HDDS-14183. Attempted to decrement available space to a negative value by sarvekshayr · Pull Request #9655 · apache/ozone

sarvekshayr · 2026-01-21T08:28:49Z

What changes were proposed in this pull request?

Saw this warning when datanode disk was nearly full:

2025-12-15 10:37:20,903 WARN [166c5ca8-343e-46ed-b619-84ac193e0069-ChunkReader-215]-org.apache.hadoop.hdds.fs.CachingSpaceUsageSource: Attempted to decrement available space to a negative value. Current: 0, Decrement: 1048576, Source: /ipdr_ozone31/hadoop-ozone/datanode/data

Prior to this message, there were many failed writes. Perhaps it needs to increment the value when the write fails.

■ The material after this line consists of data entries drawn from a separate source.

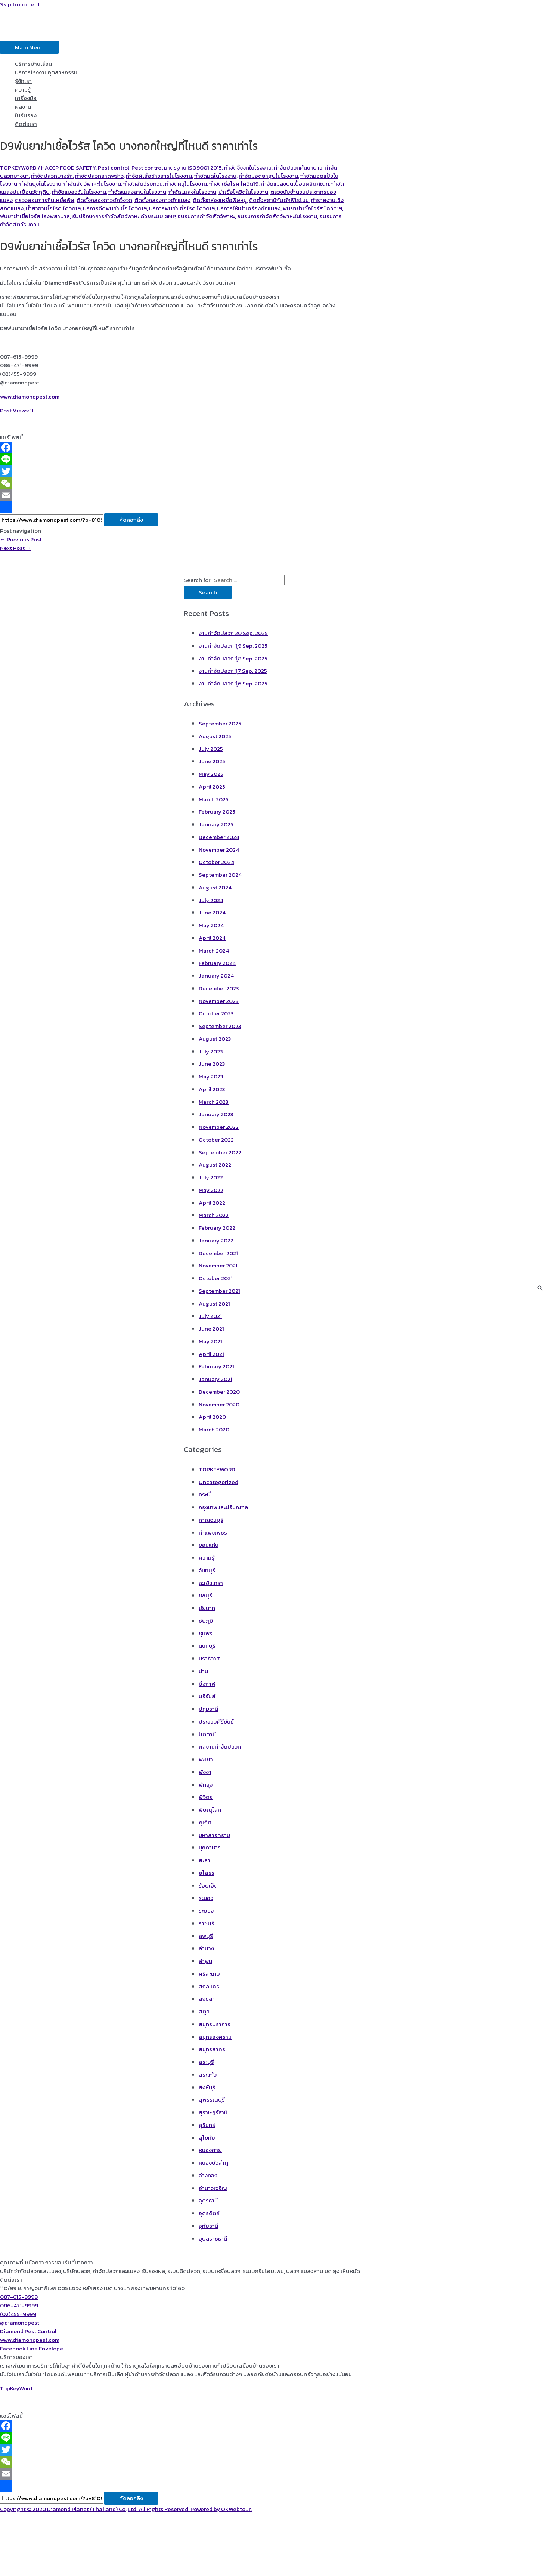 This screenshot has height=2576, width=549. I want to click on Pest control มาตรฐาน ISO9001:2015, so click(176, 167).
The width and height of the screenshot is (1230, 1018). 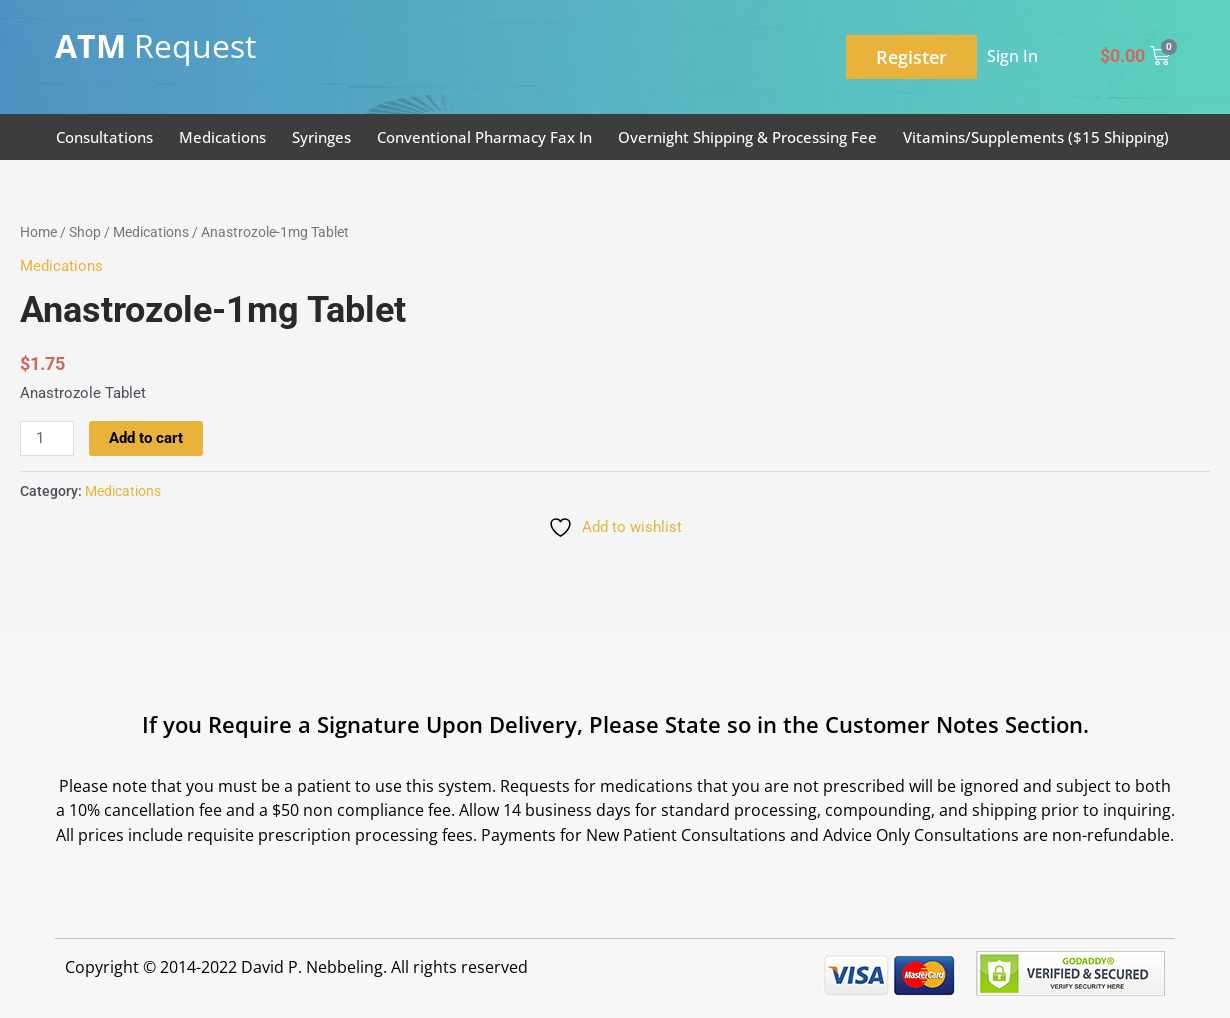 What do you see at coordinates (1036, 137) in the screenshot?
I see `Vitamins/Supplements ($15 Shipping)` at bounding box center [1036, 137].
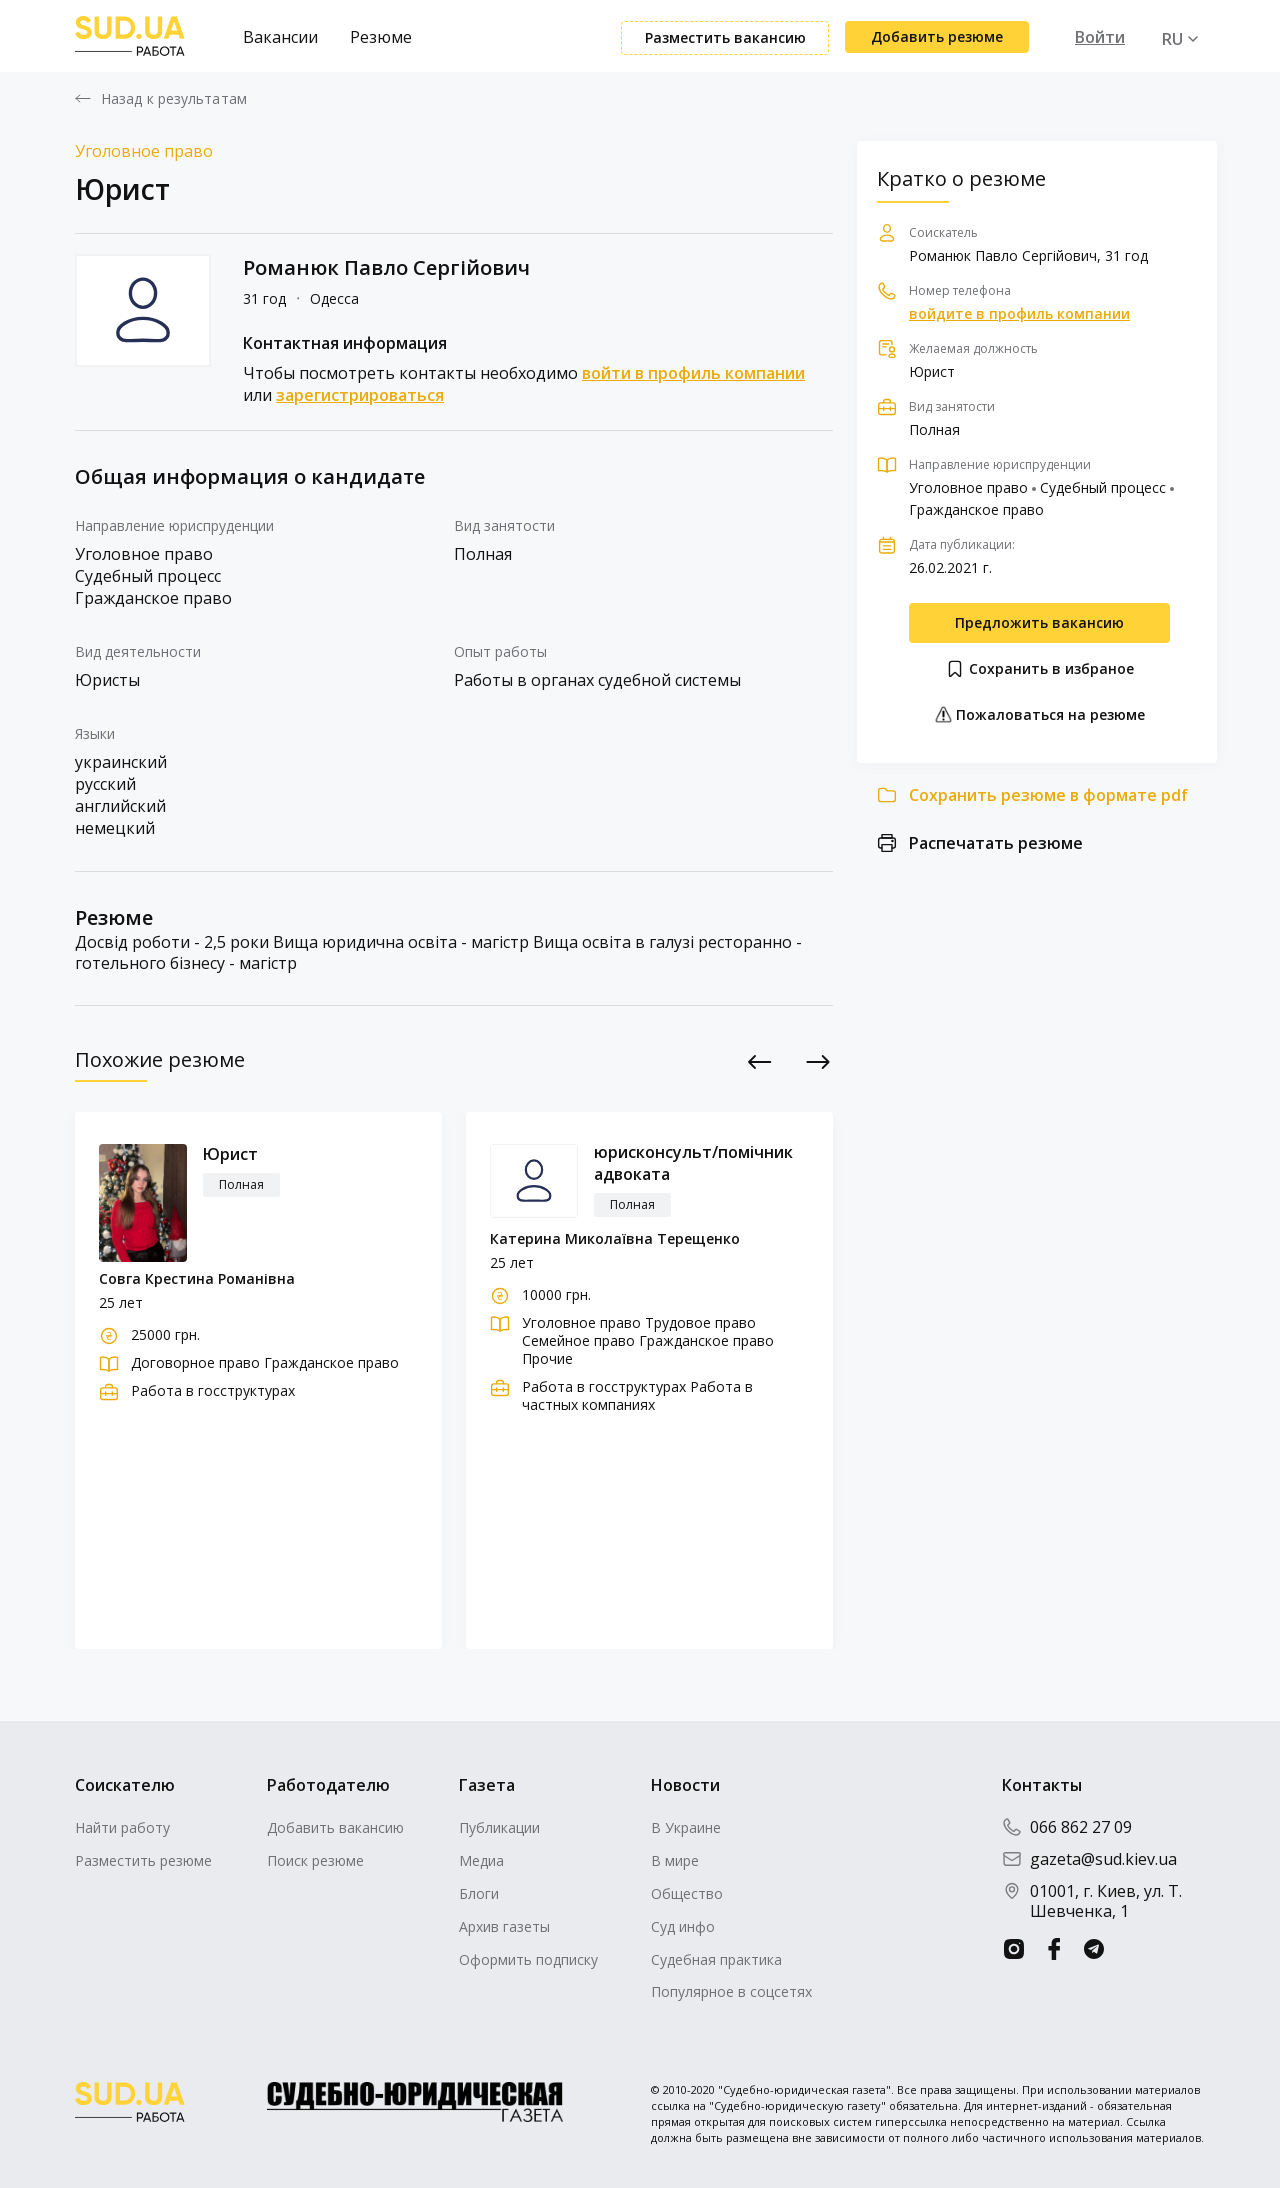  I want to click on войти в профиль компании, so click(693, 373).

The fix adds rollback logic in KeyValueHandler.handleWriteChunk() that tracks when a chunk write succeeds and increments the usedSpace counter. If any subsequent operation fails, the exception handler calls volume.decrementUsedSpace() to restore the counter.

What is the link to the Apache JIRA

HDDS-14183

How was this patch tested?

CI: https://github.com/sarvekshayr/ozone/actions/runs/21200210393

...tainer-service/src/main/java/org/apache/hadoop/ozone/container/keyvalue/KeyValueHandler.java

yandrey321 · 2026-01-23T15:30:59Z

...tainer-service/src/main/java/org/apache/hadoop/ozone/container/keyvalue/KeyValueHandler.java

+  /**
+   * Commit space reserved for write to usedSpace when write operation succeeds.
+   */
+  private void commitSpaceReservedForWrite(HddsVolume volume, boolean spaceReserved, long bytes) {


can commit happen when space is not reserved?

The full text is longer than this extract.